Consider How Well-Defined a Problem is When Building Teams
To improve innovation on a team, consider building a team differently based on the problem you’re facing. There are many ways of categorizing a problem your team must solve, but one is along the axis of well-definedness.
Well-defined problems – here, you know what you’re trying to solve, you know what end-state your audience will find acceptable, maybe you’ve seen similar problems solved elsewhere or you even know some current acceptable solutions.
Poorly-defined problems – these might be more general problems, things you’ve never encountered before, problems nobody else is even thinking about yet. Maybe your boss doesn’t know the full shape of things, or maybe the full shape of things is not yet knowable.

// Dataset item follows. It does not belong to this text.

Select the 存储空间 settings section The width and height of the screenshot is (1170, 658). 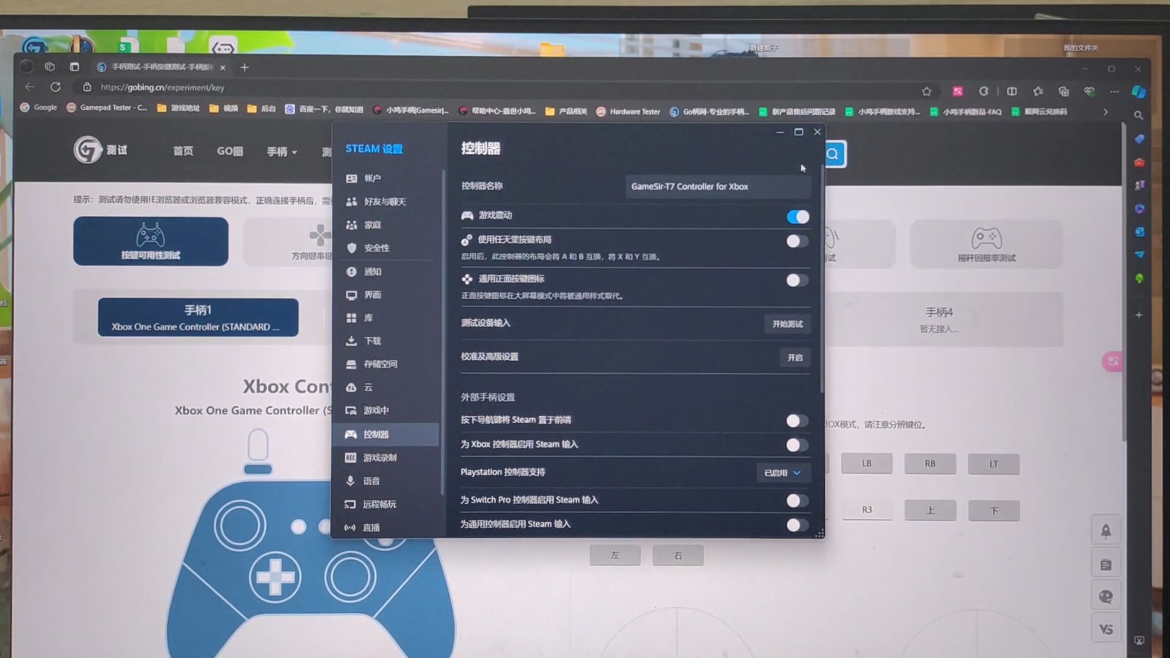[x=380, y=364]
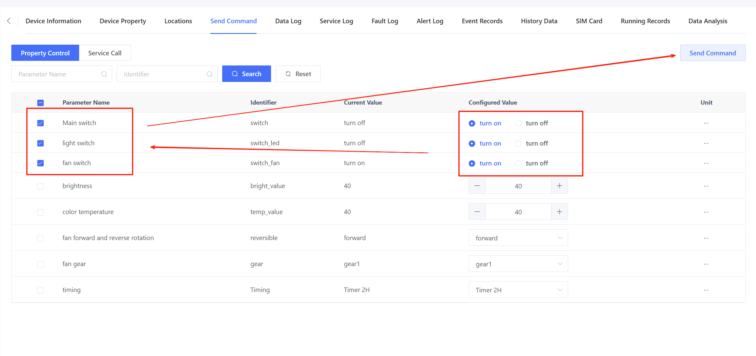
Task: Click magnifier icon in Identifier field
Action: point(209,74)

Research shows that for well-defined problems, having a less experience-diverse team can produce more innovative solutions. Diverse is a loaded word these days, but in the case of the research diversity was measured in terms of experience relevant to the problem. I’m calling that experience-diversity. So – for well-defined problems, having a team comprised of individuals already versed in the problem set produced more innovative solutions.
For poorly-defined problems, having a more experience-diverse team can produce more innovative solutions. Diversity, again, along the lines of folks versed in the problem. This means – if you don’t have a clearly defined problem, get a bunch of folks with a variety of expertise. This will help you find all sorts of solutions, some of which may be obviously appropriate and good, and others which you will need to take more risk on. The whole definition of the poorly-defined problem, though, indicates that you don’t really know what you want until you see it.
You need a team that’ll produce the iPod, for poorly-defined problems. And that takes experience-diversity.